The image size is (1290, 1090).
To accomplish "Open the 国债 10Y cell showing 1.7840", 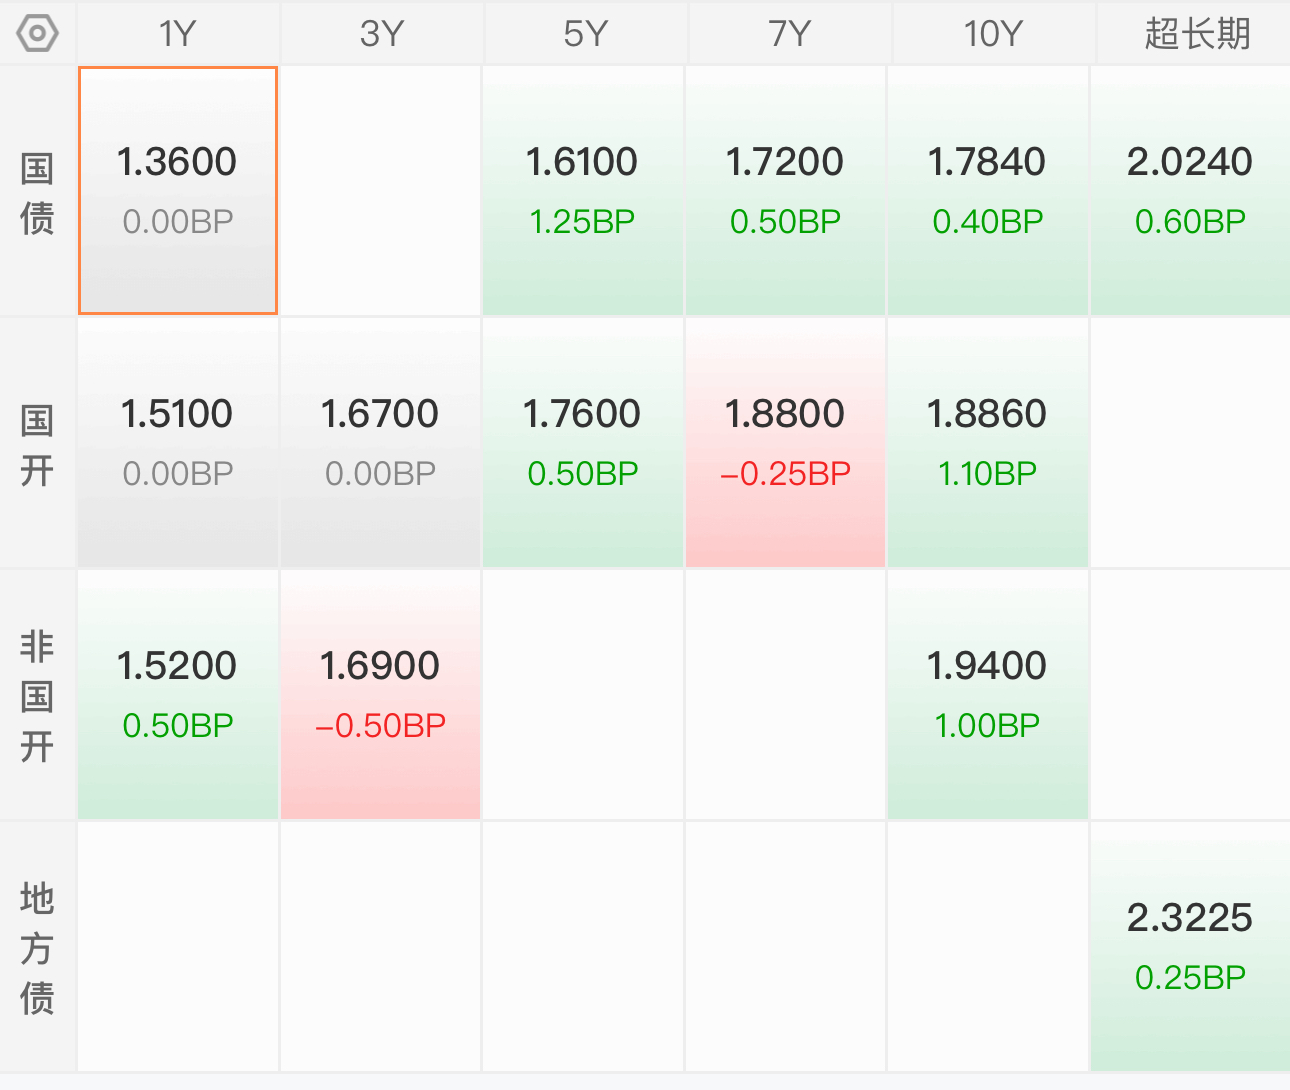I will pos(988,191).
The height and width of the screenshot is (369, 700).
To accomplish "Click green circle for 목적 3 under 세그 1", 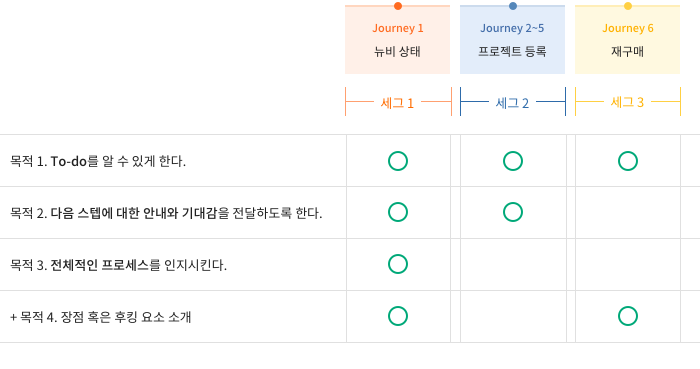I will click(398, 264).
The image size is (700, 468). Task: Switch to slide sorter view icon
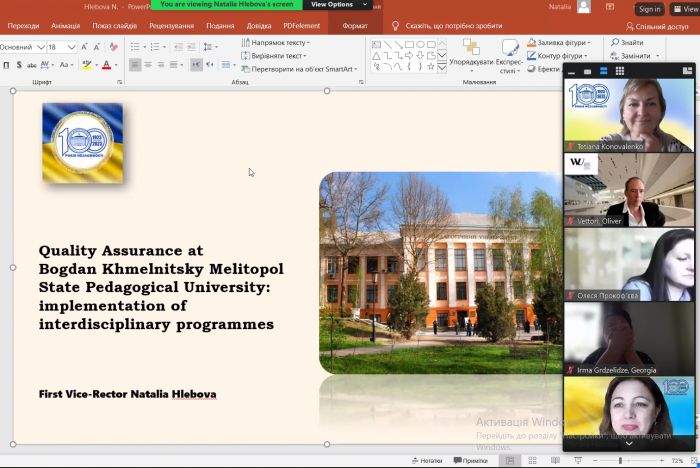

> [Exercise goal] Nothing but the lines holding the word "image" should be returned from the listing above.

> [Task solution]
The image size is (1290, 1090).
The image size is (700, 468). Task: Switch to slide sorter view icon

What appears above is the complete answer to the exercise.